A look of distaste. ‘She treated people from all walks of life, including riffraff

‘Perhaps you befriended this man.’

‘What are you implying? That I hired him to kill Janine?’

‘Did you?’

‘No, now leave. I’m not going to say it again, if you want to interrogate me, my lawyer has to be present. Can I get that through your thick skulls?’

****

Meanwhile Scobie Sutton was chatting quietly with his wife, Beth slicing onions and occasionally sniffing and blinking, her hands still then slicing rapidly again.
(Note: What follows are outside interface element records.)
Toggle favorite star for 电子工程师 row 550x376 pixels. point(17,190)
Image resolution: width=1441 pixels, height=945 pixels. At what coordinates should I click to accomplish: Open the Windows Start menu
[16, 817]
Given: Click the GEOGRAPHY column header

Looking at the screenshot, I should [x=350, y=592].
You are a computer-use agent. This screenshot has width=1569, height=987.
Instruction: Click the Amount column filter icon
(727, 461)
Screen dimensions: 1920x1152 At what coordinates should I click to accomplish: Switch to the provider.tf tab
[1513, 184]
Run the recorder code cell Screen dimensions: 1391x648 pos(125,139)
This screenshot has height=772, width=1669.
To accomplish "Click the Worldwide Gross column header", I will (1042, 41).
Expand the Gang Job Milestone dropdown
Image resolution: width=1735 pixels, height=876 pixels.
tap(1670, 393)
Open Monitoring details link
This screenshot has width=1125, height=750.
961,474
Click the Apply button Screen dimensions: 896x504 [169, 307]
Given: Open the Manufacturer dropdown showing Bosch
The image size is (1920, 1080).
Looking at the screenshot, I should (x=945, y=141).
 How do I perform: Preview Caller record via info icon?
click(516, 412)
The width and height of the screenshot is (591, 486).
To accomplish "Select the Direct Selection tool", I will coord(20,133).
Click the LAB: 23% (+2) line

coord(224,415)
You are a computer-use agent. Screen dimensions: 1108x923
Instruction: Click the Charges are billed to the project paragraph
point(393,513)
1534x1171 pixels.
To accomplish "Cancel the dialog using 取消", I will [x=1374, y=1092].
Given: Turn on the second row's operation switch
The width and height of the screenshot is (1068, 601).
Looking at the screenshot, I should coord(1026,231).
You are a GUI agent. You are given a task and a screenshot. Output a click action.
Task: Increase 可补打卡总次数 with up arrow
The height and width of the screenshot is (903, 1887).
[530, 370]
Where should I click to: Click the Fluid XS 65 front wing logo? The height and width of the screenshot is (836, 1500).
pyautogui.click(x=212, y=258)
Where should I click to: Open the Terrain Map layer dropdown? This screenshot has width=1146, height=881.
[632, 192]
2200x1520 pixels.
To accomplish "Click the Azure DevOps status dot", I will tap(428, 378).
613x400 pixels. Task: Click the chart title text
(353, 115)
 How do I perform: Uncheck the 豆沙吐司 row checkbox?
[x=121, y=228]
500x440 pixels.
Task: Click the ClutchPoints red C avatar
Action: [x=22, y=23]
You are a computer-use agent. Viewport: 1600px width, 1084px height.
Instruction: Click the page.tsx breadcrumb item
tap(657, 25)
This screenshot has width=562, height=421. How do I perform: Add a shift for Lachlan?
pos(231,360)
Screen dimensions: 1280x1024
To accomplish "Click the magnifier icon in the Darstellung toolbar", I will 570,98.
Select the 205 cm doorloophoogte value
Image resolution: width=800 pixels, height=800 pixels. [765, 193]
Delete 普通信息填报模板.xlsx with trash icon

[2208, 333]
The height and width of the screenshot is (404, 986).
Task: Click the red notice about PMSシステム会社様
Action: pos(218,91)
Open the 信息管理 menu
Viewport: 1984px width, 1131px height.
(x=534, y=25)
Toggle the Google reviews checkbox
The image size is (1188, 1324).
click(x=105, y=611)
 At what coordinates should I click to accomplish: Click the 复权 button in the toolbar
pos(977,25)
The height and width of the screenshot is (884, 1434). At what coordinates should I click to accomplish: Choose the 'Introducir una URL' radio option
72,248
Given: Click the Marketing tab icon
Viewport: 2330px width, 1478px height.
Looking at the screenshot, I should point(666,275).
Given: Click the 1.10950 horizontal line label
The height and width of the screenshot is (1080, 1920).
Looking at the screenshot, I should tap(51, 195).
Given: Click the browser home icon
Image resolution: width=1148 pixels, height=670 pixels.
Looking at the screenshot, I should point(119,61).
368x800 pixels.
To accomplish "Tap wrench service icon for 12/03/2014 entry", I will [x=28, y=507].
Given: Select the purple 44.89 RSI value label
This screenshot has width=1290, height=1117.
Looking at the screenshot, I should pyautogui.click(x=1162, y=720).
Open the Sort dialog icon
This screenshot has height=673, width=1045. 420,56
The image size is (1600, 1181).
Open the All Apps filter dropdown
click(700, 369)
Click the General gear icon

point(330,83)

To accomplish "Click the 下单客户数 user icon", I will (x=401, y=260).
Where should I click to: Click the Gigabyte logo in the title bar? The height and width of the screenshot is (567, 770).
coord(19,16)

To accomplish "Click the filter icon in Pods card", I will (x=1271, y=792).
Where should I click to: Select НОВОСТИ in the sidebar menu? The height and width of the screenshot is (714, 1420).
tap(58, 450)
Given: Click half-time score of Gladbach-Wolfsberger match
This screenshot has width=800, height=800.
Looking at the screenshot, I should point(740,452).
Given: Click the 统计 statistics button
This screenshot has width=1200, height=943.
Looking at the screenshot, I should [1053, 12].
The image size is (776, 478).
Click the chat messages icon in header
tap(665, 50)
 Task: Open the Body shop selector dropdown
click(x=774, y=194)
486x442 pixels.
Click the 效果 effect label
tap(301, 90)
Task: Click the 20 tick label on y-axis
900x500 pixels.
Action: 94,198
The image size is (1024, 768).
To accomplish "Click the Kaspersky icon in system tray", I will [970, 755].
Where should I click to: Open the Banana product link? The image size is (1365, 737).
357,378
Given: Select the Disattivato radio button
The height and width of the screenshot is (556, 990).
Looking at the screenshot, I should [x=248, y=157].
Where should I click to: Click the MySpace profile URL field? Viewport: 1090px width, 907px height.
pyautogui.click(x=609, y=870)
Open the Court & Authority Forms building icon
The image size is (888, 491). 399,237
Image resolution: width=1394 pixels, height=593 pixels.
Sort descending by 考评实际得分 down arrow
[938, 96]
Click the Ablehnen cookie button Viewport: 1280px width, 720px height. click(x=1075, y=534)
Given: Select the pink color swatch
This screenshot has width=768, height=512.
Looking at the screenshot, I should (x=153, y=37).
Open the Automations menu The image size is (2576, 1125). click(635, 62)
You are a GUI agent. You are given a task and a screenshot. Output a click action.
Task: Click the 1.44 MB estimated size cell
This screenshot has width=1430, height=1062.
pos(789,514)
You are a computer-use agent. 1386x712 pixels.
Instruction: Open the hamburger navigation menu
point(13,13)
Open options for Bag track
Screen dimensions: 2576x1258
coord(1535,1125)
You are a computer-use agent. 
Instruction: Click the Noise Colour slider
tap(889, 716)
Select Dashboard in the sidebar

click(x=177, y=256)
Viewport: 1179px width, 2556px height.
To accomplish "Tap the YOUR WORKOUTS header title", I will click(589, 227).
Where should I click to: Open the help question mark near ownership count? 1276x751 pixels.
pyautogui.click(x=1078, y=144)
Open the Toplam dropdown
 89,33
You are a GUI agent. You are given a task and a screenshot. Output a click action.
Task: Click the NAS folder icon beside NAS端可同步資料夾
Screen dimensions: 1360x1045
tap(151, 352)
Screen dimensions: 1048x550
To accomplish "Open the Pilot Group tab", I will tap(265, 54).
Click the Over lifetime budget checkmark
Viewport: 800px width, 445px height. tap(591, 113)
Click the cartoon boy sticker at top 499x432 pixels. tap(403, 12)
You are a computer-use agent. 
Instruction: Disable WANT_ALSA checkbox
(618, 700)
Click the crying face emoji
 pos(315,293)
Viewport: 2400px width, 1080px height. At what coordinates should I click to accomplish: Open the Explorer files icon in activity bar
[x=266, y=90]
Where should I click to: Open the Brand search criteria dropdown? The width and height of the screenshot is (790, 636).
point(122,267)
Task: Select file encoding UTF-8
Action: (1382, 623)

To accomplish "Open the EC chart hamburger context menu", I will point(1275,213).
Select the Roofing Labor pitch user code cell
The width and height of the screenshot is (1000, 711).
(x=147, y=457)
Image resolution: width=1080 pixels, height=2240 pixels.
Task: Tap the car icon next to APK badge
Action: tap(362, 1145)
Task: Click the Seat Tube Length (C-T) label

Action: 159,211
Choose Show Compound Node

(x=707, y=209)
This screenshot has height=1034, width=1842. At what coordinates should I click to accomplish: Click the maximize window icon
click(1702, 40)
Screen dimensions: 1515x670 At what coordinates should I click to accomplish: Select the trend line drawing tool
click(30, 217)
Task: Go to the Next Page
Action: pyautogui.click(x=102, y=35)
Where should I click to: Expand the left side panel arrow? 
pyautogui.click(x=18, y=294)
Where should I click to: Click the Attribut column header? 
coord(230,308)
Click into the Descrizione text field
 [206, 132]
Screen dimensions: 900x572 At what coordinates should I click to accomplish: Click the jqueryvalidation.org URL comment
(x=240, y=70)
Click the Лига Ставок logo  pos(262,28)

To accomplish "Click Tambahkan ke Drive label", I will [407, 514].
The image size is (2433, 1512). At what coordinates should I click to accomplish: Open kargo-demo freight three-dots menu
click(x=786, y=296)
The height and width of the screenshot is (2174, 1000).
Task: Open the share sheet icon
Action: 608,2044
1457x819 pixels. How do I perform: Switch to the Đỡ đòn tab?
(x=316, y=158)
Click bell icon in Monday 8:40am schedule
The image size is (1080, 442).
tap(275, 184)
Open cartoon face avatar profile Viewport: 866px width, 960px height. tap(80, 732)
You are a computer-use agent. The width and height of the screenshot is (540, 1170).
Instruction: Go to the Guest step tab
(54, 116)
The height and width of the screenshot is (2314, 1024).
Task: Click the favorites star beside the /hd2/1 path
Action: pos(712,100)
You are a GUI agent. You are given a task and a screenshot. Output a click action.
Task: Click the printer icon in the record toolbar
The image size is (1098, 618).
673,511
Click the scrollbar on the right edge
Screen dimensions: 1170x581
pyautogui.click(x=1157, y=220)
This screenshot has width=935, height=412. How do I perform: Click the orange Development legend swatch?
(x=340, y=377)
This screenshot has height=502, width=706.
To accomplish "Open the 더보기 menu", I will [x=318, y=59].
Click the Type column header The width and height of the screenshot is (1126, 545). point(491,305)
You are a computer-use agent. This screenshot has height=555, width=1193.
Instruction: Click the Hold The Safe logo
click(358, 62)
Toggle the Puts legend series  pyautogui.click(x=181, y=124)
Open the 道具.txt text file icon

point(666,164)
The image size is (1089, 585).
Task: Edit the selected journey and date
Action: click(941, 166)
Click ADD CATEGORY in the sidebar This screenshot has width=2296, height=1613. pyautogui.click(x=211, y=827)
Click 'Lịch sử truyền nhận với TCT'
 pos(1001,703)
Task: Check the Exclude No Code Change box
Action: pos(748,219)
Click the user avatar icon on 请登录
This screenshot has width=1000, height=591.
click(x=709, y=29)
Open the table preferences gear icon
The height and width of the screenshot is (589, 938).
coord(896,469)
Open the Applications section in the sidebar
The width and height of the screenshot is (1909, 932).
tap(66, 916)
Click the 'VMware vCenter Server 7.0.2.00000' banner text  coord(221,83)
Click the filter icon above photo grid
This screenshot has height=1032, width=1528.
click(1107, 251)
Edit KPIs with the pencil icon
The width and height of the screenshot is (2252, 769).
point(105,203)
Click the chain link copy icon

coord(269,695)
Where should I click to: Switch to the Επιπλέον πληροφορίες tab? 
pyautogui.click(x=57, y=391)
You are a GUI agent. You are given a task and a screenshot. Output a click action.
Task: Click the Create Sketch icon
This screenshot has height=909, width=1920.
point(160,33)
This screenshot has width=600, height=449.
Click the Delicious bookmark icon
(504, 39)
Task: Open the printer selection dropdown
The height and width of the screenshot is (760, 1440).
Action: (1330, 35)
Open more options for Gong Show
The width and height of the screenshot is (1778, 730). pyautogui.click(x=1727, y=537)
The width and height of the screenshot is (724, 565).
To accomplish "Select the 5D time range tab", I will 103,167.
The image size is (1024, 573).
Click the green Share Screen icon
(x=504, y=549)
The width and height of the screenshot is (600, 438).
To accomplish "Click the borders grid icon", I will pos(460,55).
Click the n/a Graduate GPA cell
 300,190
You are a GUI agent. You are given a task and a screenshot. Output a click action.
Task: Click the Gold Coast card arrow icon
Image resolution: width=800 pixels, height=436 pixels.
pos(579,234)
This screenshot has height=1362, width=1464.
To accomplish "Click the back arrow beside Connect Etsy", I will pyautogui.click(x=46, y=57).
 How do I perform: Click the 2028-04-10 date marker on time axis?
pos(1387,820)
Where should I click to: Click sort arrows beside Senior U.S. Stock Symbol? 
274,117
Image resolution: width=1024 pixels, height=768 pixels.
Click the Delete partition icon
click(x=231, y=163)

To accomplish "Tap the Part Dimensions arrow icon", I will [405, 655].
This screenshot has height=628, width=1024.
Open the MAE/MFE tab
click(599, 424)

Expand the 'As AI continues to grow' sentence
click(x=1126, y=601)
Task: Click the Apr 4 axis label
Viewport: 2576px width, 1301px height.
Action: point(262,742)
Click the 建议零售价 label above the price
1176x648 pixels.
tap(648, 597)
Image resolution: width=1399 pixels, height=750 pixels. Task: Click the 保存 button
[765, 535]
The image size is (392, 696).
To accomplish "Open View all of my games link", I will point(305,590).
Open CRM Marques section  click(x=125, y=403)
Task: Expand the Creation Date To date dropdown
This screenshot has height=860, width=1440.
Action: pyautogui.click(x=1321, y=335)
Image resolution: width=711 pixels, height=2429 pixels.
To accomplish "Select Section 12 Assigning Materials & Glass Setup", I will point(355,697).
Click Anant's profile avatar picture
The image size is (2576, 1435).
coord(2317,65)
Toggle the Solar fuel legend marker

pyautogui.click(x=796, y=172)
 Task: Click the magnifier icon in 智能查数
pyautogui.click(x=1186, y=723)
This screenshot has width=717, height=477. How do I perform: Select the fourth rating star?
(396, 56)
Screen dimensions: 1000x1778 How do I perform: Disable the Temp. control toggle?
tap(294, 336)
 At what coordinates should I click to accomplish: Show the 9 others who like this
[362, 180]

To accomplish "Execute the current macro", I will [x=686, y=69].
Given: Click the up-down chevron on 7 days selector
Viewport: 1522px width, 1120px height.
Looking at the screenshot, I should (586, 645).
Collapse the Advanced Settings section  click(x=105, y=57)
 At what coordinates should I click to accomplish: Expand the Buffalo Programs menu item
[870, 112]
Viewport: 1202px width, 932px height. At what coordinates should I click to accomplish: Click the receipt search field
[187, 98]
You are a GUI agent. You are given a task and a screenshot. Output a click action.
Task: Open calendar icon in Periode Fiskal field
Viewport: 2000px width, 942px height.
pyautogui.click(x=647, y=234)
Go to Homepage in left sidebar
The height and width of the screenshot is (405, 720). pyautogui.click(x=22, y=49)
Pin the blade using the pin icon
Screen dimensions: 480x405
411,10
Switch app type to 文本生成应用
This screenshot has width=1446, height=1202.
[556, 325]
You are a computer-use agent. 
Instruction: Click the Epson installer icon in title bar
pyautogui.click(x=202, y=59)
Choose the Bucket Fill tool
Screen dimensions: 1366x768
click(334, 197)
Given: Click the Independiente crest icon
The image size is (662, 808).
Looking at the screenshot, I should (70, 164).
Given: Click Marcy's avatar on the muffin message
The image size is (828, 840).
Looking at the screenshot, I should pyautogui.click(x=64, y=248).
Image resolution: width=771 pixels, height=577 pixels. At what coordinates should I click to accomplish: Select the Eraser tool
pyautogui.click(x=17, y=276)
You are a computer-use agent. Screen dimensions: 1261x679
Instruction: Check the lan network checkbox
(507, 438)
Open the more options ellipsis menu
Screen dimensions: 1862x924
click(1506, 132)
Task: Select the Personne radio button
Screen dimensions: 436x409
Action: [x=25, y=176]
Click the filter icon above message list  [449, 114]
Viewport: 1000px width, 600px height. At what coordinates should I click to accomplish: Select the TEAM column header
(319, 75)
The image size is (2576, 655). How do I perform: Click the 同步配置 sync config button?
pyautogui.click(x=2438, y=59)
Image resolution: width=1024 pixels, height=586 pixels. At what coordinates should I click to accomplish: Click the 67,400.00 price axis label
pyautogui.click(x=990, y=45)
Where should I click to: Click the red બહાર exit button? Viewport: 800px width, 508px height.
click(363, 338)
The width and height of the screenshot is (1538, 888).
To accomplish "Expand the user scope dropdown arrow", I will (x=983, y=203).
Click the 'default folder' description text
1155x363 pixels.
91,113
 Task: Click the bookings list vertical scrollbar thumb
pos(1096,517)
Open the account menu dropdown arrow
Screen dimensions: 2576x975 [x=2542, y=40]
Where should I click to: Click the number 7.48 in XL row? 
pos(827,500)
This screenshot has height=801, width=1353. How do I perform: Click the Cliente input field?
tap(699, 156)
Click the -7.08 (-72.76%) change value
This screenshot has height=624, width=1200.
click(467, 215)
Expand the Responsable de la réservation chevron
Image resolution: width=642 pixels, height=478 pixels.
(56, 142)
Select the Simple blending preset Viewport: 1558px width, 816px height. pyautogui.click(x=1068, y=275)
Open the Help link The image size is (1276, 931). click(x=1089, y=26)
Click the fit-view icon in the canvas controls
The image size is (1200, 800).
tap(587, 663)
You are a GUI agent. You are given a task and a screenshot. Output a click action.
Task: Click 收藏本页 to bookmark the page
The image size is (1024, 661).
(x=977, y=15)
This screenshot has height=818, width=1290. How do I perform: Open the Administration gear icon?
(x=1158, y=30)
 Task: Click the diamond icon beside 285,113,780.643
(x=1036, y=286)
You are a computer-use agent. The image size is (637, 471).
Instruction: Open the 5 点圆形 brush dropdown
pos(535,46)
She was often teary these days, but he didn’t know if it was the onions this time or distress over her job. ‘What did you do today?’

She had thrown herself into volunteer work for their church, and he was hoping that this would keep her from falling into depression or something.

‘I went to see Heather Cobb,’ she said, still slicing.

‘Did you? I called on her this morning.’

Beth put down her knife and turned to him with the baffled smile she’d often worn when dealing with people from the local housing estates. ‘Scobie, you wonder how their minds work sometimes. Heather knows we’re married, but she didn’t say a word about your visit. I mean, normal people in those circumstances would have mentioned it.’

This was a subject that Beth and Scobie could get passionate about. People’s bad manners, careless manners, sheer indifference and ignorance and lack of social graces.